I colori accesi della biblioteca accolgono la sorpresa e la consegna dell’inaspettato regalo. I primi dubbi vengono subito fugati: “non è una lavatrice né un televisore”.
Jesus in Venezuela era direttore d’orchestra, ha già un’offerta per dirigere l’Orchestra Sinfonica Giovanile di Maturin al suo ritorno in Venezuela una volta terminato il suo ciclo di cure.
È il primo ad avvicinarsi, tutti gli altri lo seguono. Si aggiungono Cesar, che suona il flauto traverso sin da quando era bambino, Jose Enrique, che suonava la viola.
Jose Armando ha 19 anni, esplosivo per allegria e sorrisi regalati, anche lui si impegna a disfare il nastro adesivo che sigilla la scatola.
Uno degli effetti della leucemia su Attilio e sui suoi vent’anni è stato la perdita della vista, è diventato ipovedente.
Aveva iniziato un corso per imparare a suonare la chitarra quando ancora viveva in Venezuela, per potersi sottoporre al trapianto del midollo osseo ha però dovuto interromperlo e partire per Candiolo. Le sue dita tuttavia ricordano ancora la posizione di qualche accordo della scala di Do.

 

La scatola finalmente si apre e ne escono tre chitarre classiche e due ukulele, ovviamente a marca Eko, regalo per i ragazzi direttamente dalla storica fabbrica italiana di chitarre.
C’è grande entusiasmo nell’aria. Ad Attilio va la prima chitarra, per riprendere il percorso che ha dovuto interrompere.
Jose Armando e Miguel Angel, tra i più giovani del gruppo, non hanno mai suonato uno strumento, Jesus sarà il loro primo maestro.

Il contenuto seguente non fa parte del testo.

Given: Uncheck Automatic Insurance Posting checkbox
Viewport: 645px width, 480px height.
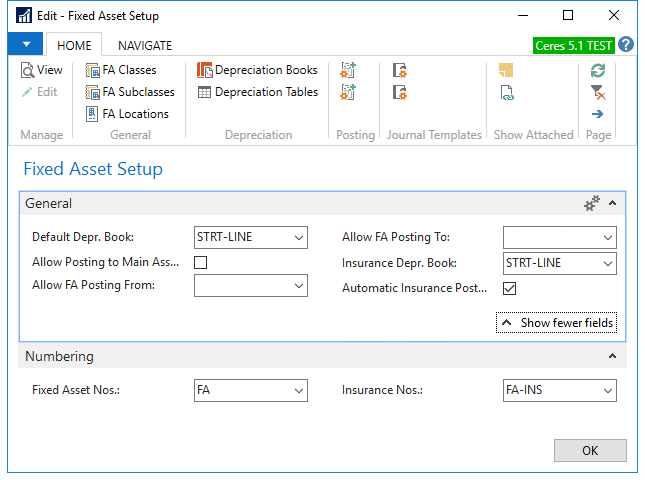Looking at the screenshot, I should 510,288.
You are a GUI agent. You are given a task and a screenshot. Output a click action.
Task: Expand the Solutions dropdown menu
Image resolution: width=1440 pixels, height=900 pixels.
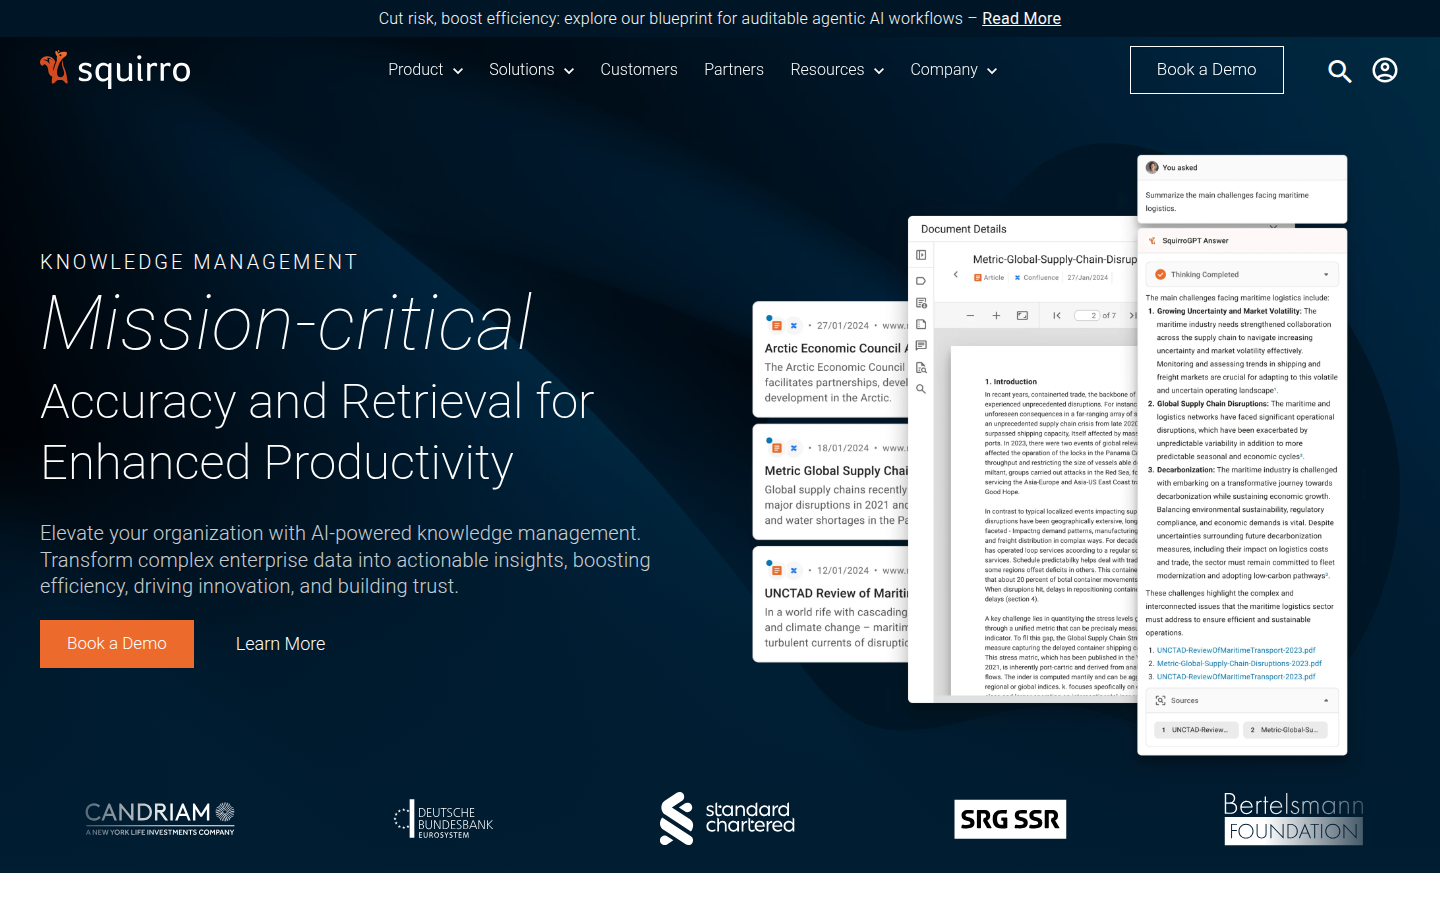[x=531, y=70]

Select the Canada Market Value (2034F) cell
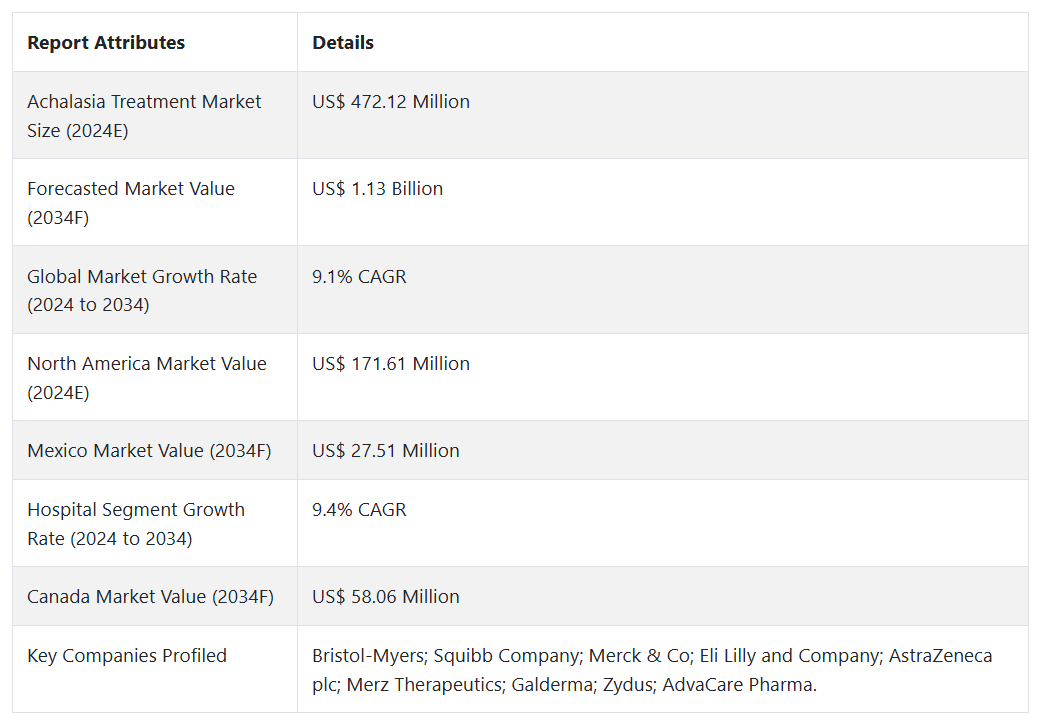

Jose Enrique, Cesar e Jesus iniziano ad accordare gli strumenti, processo leggermente più difficile per gli ukulele, strumento che non conoscono bene.
Anche tra i familiari che li accompagnano l’allegria è palpabile, dopo i primi accordi usciti dalle mani di Cesar e Jesus, è la voce profonda di Gregorio, padre di Jose Enrique, a cambiare definitivamente l’atmosfera: le note di un ritmo caraibico, una vecchia canzone popolare di Gualberto Ibarreto, l’ironica canzone Maria Antonia riempie la biblioteca e rompe il consueto silenzio della casa d’accoglienza.


Jesus e Cesar fanno una promessa: “il tempo, il nostro tempo, il ritmo delle nostre giornate non sarà più lo stesso, e per questo dobbiamo ringraziare Eko. Vogliamo insegnare agli altri a suonare e perché no, magari formare un gruppo per poter dare a Candiolo un esempio di quello che è la cultura venezuelana. Questo regalo ci da anche un’altra preziosissima possibilità, poter esprimere attraverso la musica i nostri sentimenti, quelli che molto spesso teniamo chiusi dentro”.
 

Per loro, da oggi in poi, a Candiolo sarà tutta un’altra musica.